Indian Government Denies Visa Renewal to Australian Journalist Over Sikh Separatist Reporting

Avani Dias, the South Asia correspondent for the Australian Broadcasting Corporation (ABC), was denied a visa renewal for weeks by Indian authorities due to her reporting on the Sikh separatist movement. Dias said Indian officials told her that her application for a resident journalist visa extension would not be approved because a television segment she had produced on accusations that India was responsible for the killing of a Sikh activist in Canada had "gone beyond acceptable limits."

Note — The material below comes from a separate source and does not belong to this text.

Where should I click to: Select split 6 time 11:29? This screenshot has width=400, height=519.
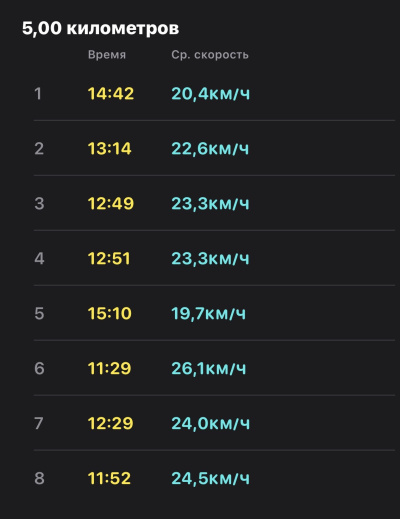(109, 368)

The Indian government eventually granted Dias a temporary two-month visa extension at the last minute after lobbying by the Australian government. However, Dias decided to leave India because she felt it was too difficult to do her work under the circumstances. The Indian government has disputed Dias' account and said she was assured by high-ranking officials that her visa would be renewed.

Why this matters: The case of Dias highlights a broader crackdown on free speech and press freedom in India under Prime Minister Narendra Modi's leadership. Foreign journalists in India have faced increased restrictions on visas and journalism permits when reporting on sensitive topics.

Dias was also denied the necessary accreditation to cover India's general elections. Her departure came just as India began its six-week-long electoral process. At least 15 foreign journalists in India signed a statement condemning the treatment of their colleague.

The incident follows the recent forced departures of French journalist Vanessa Dougnac and the denial of entry for British Kashmiri academic Nitasha Kaul, both of whom had reported critically on India. The Press Club of India raised concerns that the incident with Dias raises doubts about India's democratic traditions and tarnishes the functioning of free press" in the country.

India's press freedom ranking dropped to 161 out of 180 countries in the 2023 World Press Freedom Index. The Foreign Correspondents' Club of India has stated that while journalists must obey rules, the government has been criticized for not engaging in constructive dialogue to protect journalists' rights. As one of the statements from foreign journalists in India noted, Dias' case underscores "a troubling pattern" where foreign correspondents "often face harassment and pressure when covering sensitive topics."

Key Takeaways

  • ABC journalist Avani Dias denied visa renewal in India due to reporting on Sikh separatists.
  • India granted Dias a temporary 2-month visa after Australian govt lobbying, but she left India.
  • Dias' case highlights crackdown on press freedom under PM Modi, foreign journalists face restrictions.
  • Dias denied accreditation to cover India's elections, at least 15 foreign journalists condemned her treatment.
  • India's press freedom ranking dropped to 161/180 countries, foreign correspondents face harassment.